Is it a scaling issue (HTTP scaling, event-driven scaling, resource pressure)?

Minimal evidence before choosing a branch¶

15-minute system log timeline (ContainerAppSystemLogs_CL)
Console logs for startup and errors (ContainerAppConsoleLogs_CL)
Revision list to correlate timing (az containerapp revision list)

ContainerAppSystemLogs_CL
| where TimeGenerated > ago(2h)
| where ContainerAppName_s == "<app-name>"
| summarize count() by Reason_s
| order by count_ desc

ContainerAppSystemLogs_CL
| where TimeGenerated > ago(24h)
| where ContainerAppName_s == "<app-name>"
| where Reason_s has_any ("ProbeFailed", "ContainerStarted", "ContainerTerminated", "ImagePullBackOff")
| project TimeGenerated, Reason_s, Log_s
| order by TimeGenerated desc

ContainerAppConsoleLogs_CL
| where TimeGenerated > ago(6h)
| where ContainerAppName_s == "<app-name>"
| where Log_s has_any ("Exception", "Error", "timeout", "failed", "could not")
| project TimeGenerated, Log_s
| order by TimeGenerated desc

CLI triage bundle¶

az containerapp revision list --name $APP_NAME --resource-group $RG --output table
az containerapp logs show --name $APP_NAME --resource-group $RG --type system --tail 50
az containerapp logs show --name $APP_NAME --resource-group $RG --type console --tail 50
az containerapp show --name $APP_NAME --resource-group $RG --query "properties.latestRevisionName"
az monitor activity-log list --resource-group $RG --offset 24h

Avoid branch bias

Do not choose a branch only because it matches a familiar past issue. If the first branch is disproven by timestamps, return to the top and re-classify. Decision trees accelerate triage, but evidence still decides root cause.

Decision Tree Limits¶

This tree is optimized for Azure Container Apps consumption workloads.
Multi-cause incidents can map to more than one branch.
If no branch matches cleanly, use Troubleshooting Method and build explicit competing hypotheses.

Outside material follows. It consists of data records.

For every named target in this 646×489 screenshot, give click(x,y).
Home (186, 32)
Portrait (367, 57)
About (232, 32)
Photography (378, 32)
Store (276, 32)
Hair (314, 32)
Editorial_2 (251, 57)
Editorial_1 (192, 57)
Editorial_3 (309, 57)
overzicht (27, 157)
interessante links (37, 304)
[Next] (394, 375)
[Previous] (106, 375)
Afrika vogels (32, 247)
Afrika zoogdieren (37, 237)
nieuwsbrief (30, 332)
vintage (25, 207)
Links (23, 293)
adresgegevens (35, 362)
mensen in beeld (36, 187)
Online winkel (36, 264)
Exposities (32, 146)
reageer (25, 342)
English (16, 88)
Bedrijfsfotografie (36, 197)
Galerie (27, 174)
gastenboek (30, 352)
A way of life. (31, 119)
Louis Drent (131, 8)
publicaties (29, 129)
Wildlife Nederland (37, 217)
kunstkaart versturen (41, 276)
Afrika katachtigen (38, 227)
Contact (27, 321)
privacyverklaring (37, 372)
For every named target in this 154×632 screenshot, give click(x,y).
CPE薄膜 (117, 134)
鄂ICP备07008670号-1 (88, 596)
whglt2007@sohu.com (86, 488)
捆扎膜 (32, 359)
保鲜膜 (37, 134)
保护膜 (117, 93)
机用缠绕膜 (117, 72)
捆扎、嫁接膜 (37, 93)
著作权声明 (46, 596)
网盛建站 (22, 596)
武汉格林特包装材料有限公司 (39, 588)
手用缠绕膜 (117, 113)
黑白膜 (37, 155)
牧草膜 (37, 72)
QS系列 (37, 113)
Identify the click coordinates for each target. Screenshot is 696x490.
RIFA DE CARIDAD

Branch-specific first checks¶

If you choose the startup branch¶

Confirm expected port (8000) and startup command alignment.
Check whether probe path depends on unavailable dependencies.
Validate image tag and ACR authentication.

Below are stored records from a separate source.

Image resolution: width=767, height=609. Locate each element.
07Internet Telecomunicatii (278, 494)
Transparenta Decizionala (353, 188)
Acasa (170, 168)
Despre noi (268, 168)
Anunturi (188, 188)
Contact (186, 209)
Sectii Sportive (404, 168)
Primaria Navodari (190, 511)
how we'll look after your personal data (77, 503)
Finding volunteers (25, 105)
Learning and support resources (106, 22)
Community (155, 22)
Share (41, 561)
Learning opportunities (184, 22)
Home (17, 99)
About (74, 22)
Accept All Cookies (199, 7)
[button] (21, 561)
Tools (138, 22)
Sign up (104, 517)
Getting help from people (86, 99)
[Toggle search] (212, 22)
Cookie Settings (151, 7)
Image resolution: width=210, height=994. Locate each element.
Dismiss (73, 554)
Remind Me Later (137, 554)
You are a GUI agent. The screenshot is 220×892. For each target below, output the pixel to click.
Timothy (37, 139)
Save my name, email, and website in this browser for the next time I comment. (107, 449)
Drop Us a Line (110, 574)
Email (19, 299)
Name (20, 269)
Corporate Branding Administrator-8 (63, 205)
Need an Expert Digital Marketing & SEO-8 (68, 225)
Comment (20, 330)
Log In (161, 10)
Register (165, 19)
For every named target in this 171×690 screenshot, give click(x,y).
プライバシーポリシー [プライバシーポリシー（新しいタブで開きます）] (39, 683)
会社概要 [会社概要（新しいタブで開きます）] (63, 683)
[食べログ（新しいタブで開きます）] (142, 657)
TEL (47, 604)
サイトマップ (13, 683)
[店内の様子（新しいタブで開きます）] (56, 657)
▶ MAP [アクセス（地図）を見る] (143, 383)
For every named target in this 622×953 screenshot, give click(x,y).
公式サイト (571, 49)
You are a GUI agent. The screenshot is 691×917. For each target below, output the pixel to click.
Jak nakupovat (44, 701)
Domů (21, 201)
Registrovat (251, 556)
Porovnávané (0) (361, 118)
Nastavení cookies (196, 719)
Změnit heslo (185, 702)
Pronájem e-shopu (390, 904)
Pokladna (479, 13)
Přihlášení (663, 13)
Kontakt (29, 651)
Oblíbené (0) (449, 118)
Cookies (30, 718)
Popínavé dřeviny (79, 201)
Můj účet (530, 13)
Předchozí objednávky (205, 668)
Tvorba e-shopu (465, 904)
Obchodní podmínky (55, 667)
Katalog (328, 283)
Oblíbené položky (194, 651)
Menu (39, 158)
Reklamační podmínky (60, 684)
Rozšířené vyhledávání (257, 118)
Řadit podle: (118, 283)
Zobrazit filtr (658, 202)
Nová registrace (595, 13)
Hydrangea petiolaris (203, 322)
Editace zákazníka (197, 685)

If you choose the networking branch¶

Verify whether only one dependency host fails.
Compare failure windows against outbound-heavy endpoints.
Test DNS resolution from within the container using exec.

If you choose the scaling branch¶

Compare replica count with request volume.
Check KEDA scaling events in system logs.
Identify whether high latency leads 5xx or follows it.

Practical triage examples¶

Intermittent 502 + probe failures + traffic bursts
- Decision tree branch: 5xx → intermittent → scaling candidate.
- Start with HTTP Scaling Not Triggering.
Revision created + immediate 503 + image pull errors
- Decision tree branch: restart/deployment → startup failing.
- Start with Image Pull Failure.
Container starts but exits repeatedly + OOM in logs
- Decision tree branch: runtime → resource pressure.
- Start with CrashLoop OOM and Resource Pressure.